You can save histograms using pickle:

import pickle

with open('file.pkl', 'wb') as f:
    pickle.dump(h, f)

with open('file.pkl', 'rb') as f:
    h2 = pickle.load(f)

assert h == h2

Special care was taken to ensure that this is fast and efficient. Please use the latest version of the Pickle protocol you feel comfortable using; you cannot use version 0, the version that is default on Python 2. The most recent versions provide performance benefits.

Computing with Histograms

As an complete example, let’s say you wanted to compute and plot the density:

#!/usr/bin/env python3
# -*- coding: utf-8 -*-

import numpy as np
import boost_histogram as bh
import matplotlib.pyplot as plt
import functools
import operator

# Make a 2D histogram
hist = bh.Histogram(bh.axis.Regular(50, -3, 3), bh.axis.Regular(50, -3, 3))

# Fill with Gaussian random values
hist.fill(np.random.normal(size=1_000_000), np.random.normal(size=1_000_000))
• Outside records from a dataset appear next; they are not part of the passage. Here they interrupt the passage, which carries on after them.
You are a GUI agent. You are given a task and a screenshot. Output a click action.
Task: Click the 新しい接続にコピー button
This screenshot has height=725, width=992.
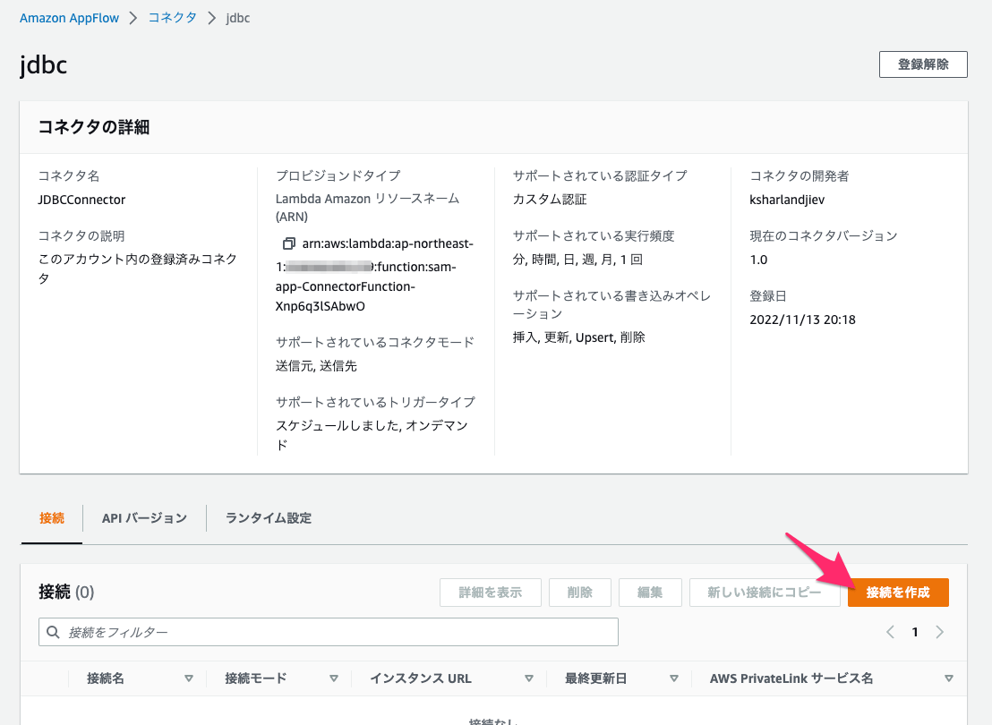pyautogui.click(x=765, y=592)
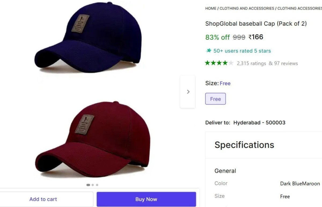
Task: Expand the General specifications group
Action: click(x=225, y=171)
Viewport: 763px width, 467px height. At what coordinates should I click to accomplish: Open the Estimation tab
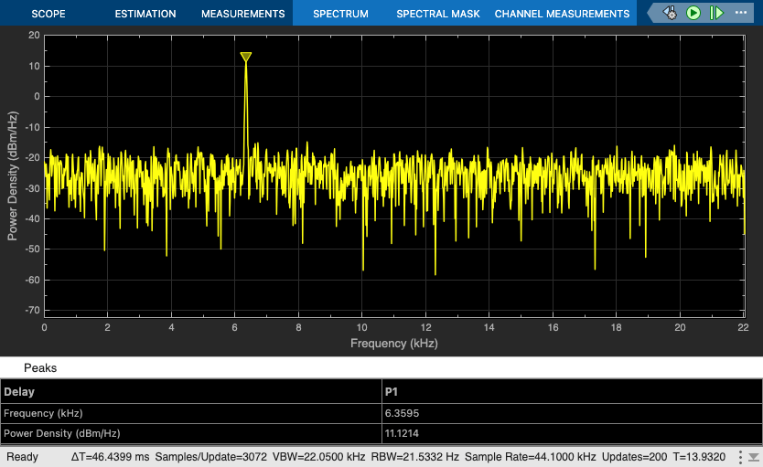click(145, 14)
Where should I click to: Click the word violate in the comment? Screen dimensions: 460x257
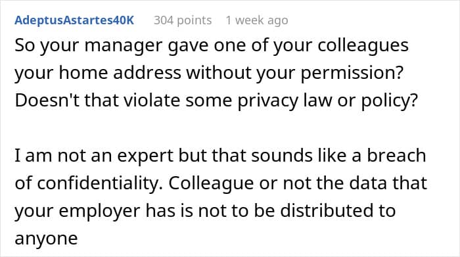151,100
# Compute the areas of each bin
areas = functools.reduce(operator.mul, hist.axes.widths)

# Compute the density
density = hist.view() / hist.sum() / areas

# Make the plot
fig, ax = plt.subplots()
mesh = ax.pcolormesh(*hist.axes.edges.T, density.T)
Density histogram output

Comparing with Boost.Histogram

This is built on the Boost.Histogram library.

See Comparison with Boost.Histogram.